Des images, présentées tantôt comme des attaques israéliennes sur Beyrouth ou des ripostes du Hebzollah sur Israël, ont été partagées massivement sur les réseaux sociaux. Relayées par des comptes douteux, elles sont pour la plupart anciennes et sorties de leur contexte.

Une épidémie de désinformation au sujet d'un conflit bien réel. Depuis lundi 30 septembre, Israël mène une offensive terrestre dans le sud du Liban(Nouvelle fenêtre) contre le Hezbollah, soutien de l'Iran et du Hamas. En réaction, le mouvement islamiste, dont le leader, Hassan Nasrallah, a été tué par une frappe israélienne dans la banlieue sud de Beyrouth, a menacé mardi 8 octobre d'intensifier ses tirs de roquettes(Nouvelle fenêtre) sur Israël, notamment sur Haïfa. Au milieu de ces hostilités, des images, anciennes et sorties de leur contexte pour la plupart, ont essaimé sur les réseaux sociaux, relayées par des comptes propalestiniens comme pro-israéliens. Franceinfo a vérifié six d'entre elles. 

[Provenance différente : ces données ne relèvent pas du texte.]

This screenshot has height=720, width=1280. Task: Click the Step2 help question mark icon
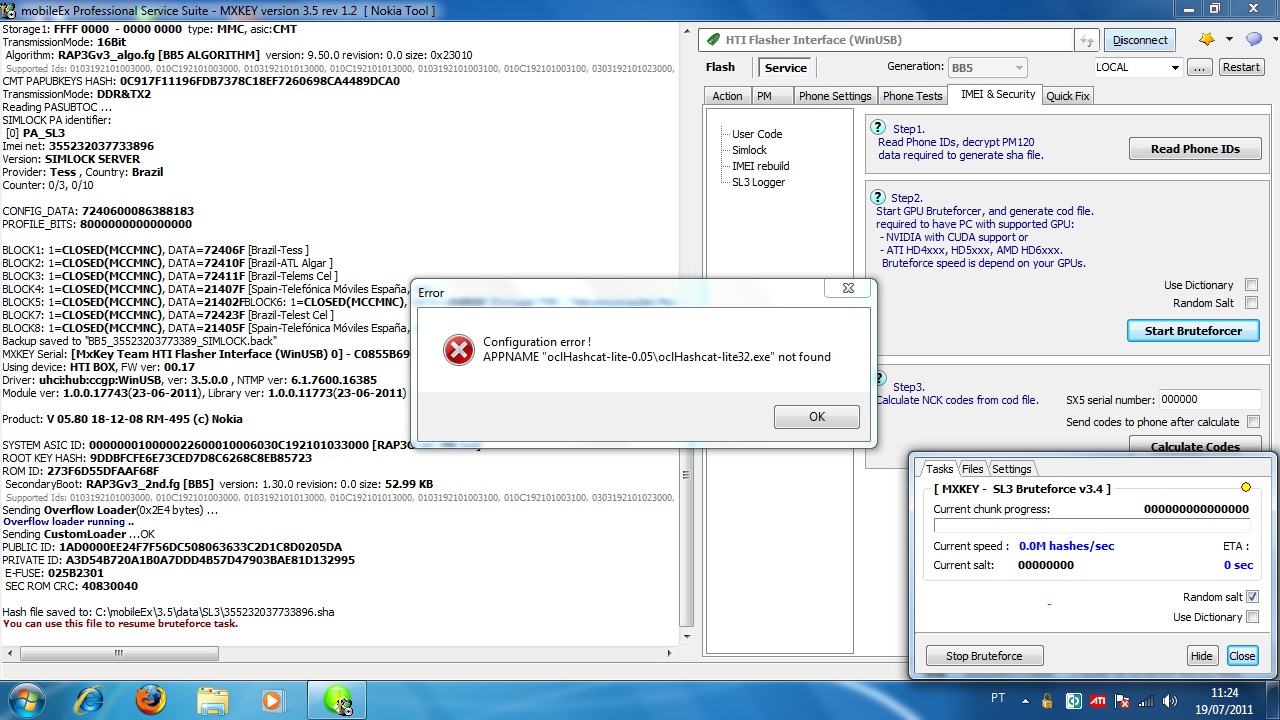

Une station Total bombardée

La vidéo a été vue près de 20 millions de fois. Un compte propalestinien très suivi a partagé dimanche 6 octobre sur le réseau social X(Nouvelle fenêtre) une vidéo montrant une explosion à Beyrouth. "Israël a ciblé la station-service de la multinationale française TotalEnergies à Beyrouth. Cela survient après qu'Emmanuel Macron a interdit l'aide militaire à Israël", commente l'auteure, qualifiant le Premier ministre israélien Benyamin Nétanyahou de "psychopathe".

Emmanuel Macron s'est certes prononcé en faveur de l'arrêt des livraisons de matériel militaire à Israël, ce qui a vivement fait réagir le Premier ministre israélien. Mais pas au point de frapper le géant pétrolier français en guise de représailles.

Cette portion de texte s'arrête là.